Writers Write is your one-stop resource for writers and this post is about American author, Maya Angelou’s writing process.
Maya Angelou was an American author and poet who published six autobiographies, five books of essays, and several books of poetry. She was born 4 April 1928, and died 28 May 2014.
Her career spanned more than 50 years and she received many awards and more than 30 honorary doctoral degrees. In 2000, Angelou was awarded the National Medal of Arts by President Bill Clinton. In 2010, she was awarded the Presidential Medal of Freedom, the highest civilian honour in the U.S., by President Barack Obama.
She was best known for memoirs, which focused on her childhood and early adult experiences. The first in the series, I Know Why the Caged Bird Sings, brought her international recognition and acclaim.
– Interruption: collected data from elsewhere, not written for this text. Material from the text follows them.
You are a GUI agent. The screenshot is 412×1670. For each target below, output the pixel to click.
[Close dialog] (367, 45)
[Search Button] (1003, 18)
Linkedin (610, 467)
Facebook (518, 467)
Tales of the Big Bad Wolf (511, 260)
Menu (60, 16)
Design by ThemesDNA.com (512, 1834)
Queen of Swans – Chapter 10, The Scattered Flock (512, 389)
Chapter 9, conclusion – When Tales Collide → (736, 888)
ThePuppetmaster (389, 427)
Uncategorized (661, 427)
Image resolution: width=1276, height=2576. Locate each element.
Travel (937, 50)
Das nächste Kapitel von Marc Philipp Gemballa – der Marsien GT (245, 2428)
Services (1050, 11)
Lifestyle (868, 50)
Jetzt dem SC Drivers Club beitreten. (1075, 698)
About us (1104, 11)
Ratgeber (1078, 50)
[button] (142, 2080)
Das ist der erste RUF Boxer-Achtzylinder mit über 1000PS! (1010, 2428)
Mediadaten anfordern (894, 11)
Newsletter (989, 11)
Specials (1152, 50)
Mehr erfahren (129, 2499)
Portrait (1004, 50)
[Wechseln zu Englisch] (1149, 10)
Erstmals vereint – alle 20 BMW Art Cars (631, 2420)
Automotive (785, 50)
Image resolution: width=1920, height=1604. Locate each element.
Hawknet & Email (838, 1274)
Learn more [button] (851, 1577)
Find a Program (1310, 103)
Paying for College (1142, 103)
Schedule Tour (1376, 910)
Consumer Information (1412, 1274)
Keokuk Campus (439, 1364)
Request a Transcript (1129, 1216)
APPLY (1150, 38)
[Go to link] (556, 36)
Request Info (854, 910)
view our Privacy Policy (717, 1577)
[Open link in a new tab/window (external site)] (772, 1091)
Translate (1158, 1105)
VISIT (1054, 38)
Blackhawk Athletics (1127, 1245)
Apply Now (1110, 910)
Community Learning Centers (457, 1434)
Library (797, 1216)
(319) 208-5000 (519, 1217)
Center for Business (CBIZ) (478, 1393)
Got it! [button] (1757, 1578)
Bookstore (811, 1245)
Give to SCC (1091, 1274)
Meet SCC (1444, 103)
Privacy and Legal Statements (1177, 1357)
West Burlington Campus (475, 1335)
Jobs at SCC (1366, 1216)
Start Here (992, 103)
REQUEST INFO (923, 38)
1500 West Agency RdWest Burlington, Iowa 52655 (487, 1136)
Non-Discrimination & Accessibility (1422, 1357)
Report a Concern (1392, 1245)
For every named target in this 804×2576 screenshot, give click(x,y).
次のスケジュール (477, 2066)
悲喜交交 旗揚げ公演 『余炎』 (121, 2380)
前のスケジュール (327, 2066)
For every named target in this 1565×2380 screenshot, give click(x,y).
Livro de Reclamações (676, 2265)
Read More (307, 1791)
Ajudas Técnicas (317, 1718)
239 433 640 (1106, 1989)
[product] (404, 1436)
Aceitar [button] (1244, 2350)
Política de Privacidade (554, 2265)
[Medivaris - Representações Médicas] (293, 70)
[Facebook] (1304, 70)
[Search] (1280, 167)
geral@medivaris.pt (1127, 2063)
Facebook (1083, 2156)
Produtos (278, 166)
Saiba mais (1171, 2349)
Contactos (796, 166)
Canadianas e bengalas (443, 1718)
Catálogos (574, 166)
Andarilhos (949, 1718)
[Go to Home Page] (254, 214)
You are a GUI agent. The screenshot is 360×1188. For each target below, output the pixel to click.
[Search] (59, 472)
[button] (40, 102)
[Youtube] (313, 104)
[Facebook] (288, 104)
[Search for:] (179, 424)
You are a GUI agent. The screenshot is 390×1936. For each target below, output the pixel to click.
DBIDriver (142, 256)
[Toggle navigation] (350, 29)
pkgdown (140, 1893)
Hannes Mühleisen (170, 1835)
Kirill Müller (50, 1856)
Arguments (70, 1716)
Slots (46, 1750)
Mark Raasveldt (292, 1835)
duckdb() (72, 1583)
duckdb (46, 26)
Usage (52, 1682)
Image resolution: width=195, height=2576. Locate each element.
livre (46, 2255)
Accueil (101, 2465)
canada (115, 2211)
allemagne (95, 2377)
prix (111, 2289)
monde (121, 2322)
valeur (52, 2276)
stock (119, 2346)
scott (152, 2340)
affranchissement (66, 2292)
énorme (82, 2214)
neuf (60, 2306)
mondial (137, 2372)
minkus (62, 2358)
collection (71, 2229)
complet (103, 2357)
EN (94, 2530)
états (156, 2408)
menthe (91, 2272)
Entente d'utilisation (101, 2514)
Maya Angelou’s Writing Process
In an interview with George Plimpton in The Paris Review, she described her writing process:
“I have kept a hotel room in every town I’ve ever lived in. I rent a hotel room for a few months, leave my home at six, and try to be at work by six-thirty. To write, I lie across the bed, so that this elbow is absolutely encrusted at the end, just so rough with callouses. I never allow the hotel people to change the bed, because I never sleep there. I stay until twelve-thirty or one-thirty in the afternoon, and then I go home and try to breathe; I look at the work around five; I have an orderly dinner—proper, quiet, lovely dinner; and then I go back to work the next morning.
Sometimes in hotels I’ll go into the room and there’ll be a note on the floor which says, Dear Miss Angelou, let us change the sheets. We think they are mouldy. But I only allow them to come in and empty wastebaskets. I insist that all things are taken off the walls. I don’t want anything in there. I go into the room and I feel as if all my beliefs are suspended. Nothing holds me to anything. No milkmaids, no flowers, nothing.
I just want to feel and then when I start to work I’ll remember. I’ll read something, maybe the Psalms, maybe, again, something from Mr. Dunbar, James Weldon Johnson. And I’ll remember how beautiful, how pliable the language is, how it will lend itself. If you pull it, it says, OK.” I remember that and I start to write. Nathaniel Hawthorne says, “Easy reading is damn hard writing.”
I try to pull the language in to such a sharpness that it jumps off the page. It must look easy, but it takes me forever to get it to look so easy. Of course, there are those critics—New York critics as a rule—who say, Well, Maya Angelou has a new book out and of course it’s good but then she’s a natural writer. Those are the ones I want to grab by the throat and wrestle to the floor because it takes me forever to get it to sing. I work at the language.
… When I would end up writing after four hours or five hours in my room, it might sound like, It was a rat that sat on a mat. That’s that. Not a cat. But I would continue to play with it and pull at it and say, I love you. Come to me. I love you. It might take me two or three weeks just to describe what I’m seeing now.”
Angelou once had three books: I Know Why the Caged Bird Sings, The Heart of a Woman, and Even the Stars Looked Lonesome, on The New York Times’ bestseller list for six consecutive weeks, simultaneously.